Another point Nagel wants the reader to take into consideration is that knowledge can be possessed by a group. For example, an orchestra knows how to play Beethoven’s Ninth Symphony even if each section only knows how and when to play their particular instrument. Perfect example of why collaboration is so important to further our knowledge as a species. A collective group of fact carrying beings can share, compare and evolve their own level of knowledge thus furthering the groups knowledge and so on.
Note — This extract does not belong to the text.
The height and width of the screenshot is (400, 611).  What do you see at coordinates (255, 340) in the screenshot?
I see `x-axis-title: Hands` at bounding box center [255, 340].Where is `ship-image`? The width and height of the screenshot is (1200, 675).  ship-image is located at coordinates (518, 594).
I’ll jump ahead a bit here because there is a topic that I was drawn to later in the chapter. Knowing v. thinking. Knowing insinuates truth behind it. Thinking show there is room for doubt. Nagel uses the following example on page 7-8, ‘Jill knows that her door is locked.’ v. ‘Bill thinks that his door is locked.’ There is an immediate distinction between the two. Jill’s situation implies fact, where as Bill’s leaves room for the possibility that his door is NOT locked. To identify this relationship between knowledge and fact is called factivity- we can only know facts or true propositions. Now, one can argue there are false or imitations out there, i.e. do they really know or just seem to know?
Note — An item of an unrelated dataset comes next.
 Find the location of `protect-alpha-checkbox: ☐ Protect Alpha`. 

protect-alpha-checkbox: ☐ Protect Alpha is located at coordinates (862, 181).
     This leads us to the Ancient Greek philosopher Protagoras that held, “Knowledge is always of the true, but also that different things could be true for different people“ (p. 10). He goes on to say, “It is true for me that the wind really is cold and true for you that the wind is warm.” So my questions is, do our own perceptions dictate our reality in what we think we know?

1 comment:

  1. Perceptions definitely guide our knowledge claims, as empiricists insist they should. But "dictate" sounds rigid. Perception plus reflection on perception should be a more flexible and, as you point out, collaborative affair. I like the way William James thought about the relation between knowledge, facts, and truth:

    "I am a natural realist. The world per se may be likened to a cast of beans on a table. By themselves they spell nothing. An onlooker may group them as he likes. He may simply count them all and map them. He may select groups and name these capriciously, or name them to suit certain extrinsic purposes of his. Whatever he does, so long as he takes account of them, his account is neither false nor irrelevant. If neither, why not call it true? It fits the beans- minus-him, and expresses the total fact, of beans-plus-him. Truth in this total sense is partially ambiguous, then. If he simply counts or maps, he obeys a subjective interest as much as if he traces figures. Let that stand for pure "intellectual" treatment of the beans, while grouping them variously stands for non- intellectual interests. All that Schiller and I contend for is that there is no "truth" without some interest, and that non- intellectual interests play a part as well as intellectual ones. Whereupon we are accused of denying the beans, or denying being in anyway constrained by them! It's too silly!"